Jobs.
1) Do these statements agree with the mailing-list thread on highway tags? Answer yes or no for each, quoting the deciding words of the text exactly.
(a) The current detailed highway tags might reduce to about 5-8 rough classification tags.
(b) Tom Taylor proposes relying on the note tag to show survey or local knowledge.
(c) john whelan considers rendering a serious problem for a two-tiered system.
2) Output the records between the lines holding "Where should I click to: Collapse" and "click(x=77, y=286)", inclusive, as a Markdown table with the columns Row and Record line. Number the rows and leave out blank lines.

Document section.
2015-07-16 Thread Steve Bower
One issue with using only a verified tag is that you would still have
different tag definitions for rough/remote mapping vs detailed/verified
mapping. That could be confusing. The current 24 detailed highway tags
[1] might distill down to about 5-8 rough classification tags, depending
on the country. (Though a verified tag could still be of use.)

[1] http://wiki.openstreetmap.org/wiki/Key:highway

~~Steve


On Thu, Jul 16, 2015 at 2:42 PM, john whelan jwhelan0...@gmail.com wrote:

 No, sounds too simple and sensible.

 Cheerio John

 On 16 July 2015 at 13:22, Tom Taylor tom.taylor.s...@gmail.com wrote:

 Why not the source tag? If it indicates survey or local knowledge instead
 of or as well as remote imagery, credibility is  improved.

 Tom Taylor

 On 16/07/2015 1:02 PM, john whelan wrote:

 I think a two tiered system would work well.  Officialverified=yes
 perhaps?  I don't think rendering is an issue.  Certainly I've seen JOSM
 used to render or view maps on a lap top for an area.  I was quite
 surprised but the person said an off line map was easily searchable and
 you could select and see all the tags.

Input data.
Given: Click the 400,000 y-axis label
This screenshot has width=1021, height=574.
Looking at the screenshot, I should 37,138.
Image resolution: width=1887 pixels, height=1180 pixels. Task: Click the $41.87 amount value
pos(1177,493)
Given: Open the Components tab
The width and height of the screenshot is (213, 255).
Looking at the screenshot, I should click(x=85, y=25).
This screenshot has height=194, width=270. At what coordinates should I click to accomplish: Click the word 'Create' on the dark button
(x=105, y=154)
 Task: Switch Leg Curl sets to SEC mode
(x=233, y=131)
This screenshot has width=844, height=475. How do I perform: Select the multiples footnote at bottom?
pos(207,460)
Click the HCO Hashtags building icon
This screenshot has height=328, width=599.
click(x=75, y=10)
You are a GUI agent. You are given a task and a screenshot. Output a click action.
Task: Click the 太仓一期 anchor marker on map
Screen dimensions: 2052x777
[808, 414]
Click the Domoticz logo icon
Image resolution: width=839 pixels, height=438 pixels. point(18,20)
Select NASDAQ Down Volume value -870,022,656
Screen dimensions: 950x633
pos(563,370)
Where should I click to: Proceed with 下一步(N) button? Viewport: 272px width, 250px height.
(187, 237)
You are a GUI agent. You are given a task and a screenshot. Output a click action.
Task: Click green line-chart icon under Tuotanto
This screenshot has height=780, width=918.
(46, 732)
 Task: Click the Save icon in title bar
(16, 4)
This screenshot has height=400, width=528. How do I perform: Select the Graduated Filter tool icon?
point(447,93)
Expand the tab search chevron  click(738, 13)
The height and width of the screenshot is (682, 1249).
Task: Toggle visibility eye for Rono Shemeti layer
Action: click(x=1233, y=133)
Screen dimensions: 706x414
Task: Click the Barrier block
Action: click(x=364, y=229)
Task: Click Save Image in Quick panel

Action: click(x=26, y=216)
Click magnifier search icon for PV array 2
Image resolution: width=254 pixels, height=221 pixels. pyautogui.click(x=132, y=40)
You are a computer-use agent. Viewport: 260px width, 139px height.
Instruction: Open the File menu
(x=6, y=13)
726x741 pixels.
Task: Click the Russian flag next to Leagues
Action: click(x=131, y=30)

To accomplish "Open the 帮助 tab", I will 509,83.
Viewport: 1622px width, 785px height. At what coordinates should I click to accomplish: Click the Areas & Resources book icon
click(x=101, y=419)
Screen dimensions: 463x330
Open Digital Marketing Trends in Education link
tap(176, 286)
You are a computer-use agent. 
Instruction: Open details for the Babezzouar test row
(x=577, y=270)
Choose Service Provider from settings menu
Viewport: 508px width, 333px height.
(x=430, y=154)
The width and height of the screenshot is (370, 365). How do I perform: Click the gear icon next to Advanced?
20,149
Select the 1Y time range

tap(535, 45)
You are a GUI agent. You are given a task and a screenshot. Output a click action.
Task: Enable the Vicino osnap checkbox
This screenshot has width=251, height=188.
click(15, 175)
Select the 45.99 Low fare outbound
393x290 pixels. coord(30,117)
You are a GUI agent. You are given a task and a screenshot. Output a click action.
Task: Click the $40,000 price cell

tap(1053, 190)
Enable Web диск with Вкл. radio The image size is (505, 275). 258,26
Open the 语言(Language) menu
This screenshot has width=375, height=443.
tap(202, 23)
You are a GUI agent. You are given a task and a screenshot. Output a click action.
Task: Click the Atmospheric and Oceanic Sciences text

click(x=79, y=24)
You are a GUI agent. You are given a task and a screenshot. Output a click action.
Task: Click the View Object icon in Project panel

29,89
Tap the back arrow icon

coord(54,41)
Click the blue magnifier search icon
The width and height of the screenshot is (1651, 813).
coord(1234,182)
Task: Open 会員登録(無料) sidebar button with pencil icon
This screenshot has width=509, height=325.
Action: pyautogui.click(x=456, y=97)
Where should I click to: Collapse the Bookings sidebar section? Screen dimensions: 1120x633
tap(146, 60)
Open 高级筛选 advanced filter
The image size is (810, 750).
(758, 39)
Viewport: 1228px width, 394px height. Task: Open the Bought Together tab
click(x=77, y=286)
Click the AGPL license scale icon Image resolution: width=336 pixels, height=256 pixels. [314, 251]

Solution list.
1)
(a) Yes: "might distill down to about 5-8 rough classification tags"
(b) No: "Why not the source tag?"
(c) No: "I don't think rendering is an issue."

2)
| Row | Record line |
|---|---|
| 1 | Where should I click to: Collapse the Bookings sidebar section? Screen dimensions: 1120x633 |
| 2 | tap(146, 60) |
| 3 | Open 高级筛选 advanced filter |
| 4 | The image size is (810, 750). |
| 5 | (758, 39) |
| 6 | Viewport: 1228px width, 394px height. Task: Open the Bought Together tab |
| 7 | click(x=77, y=286) |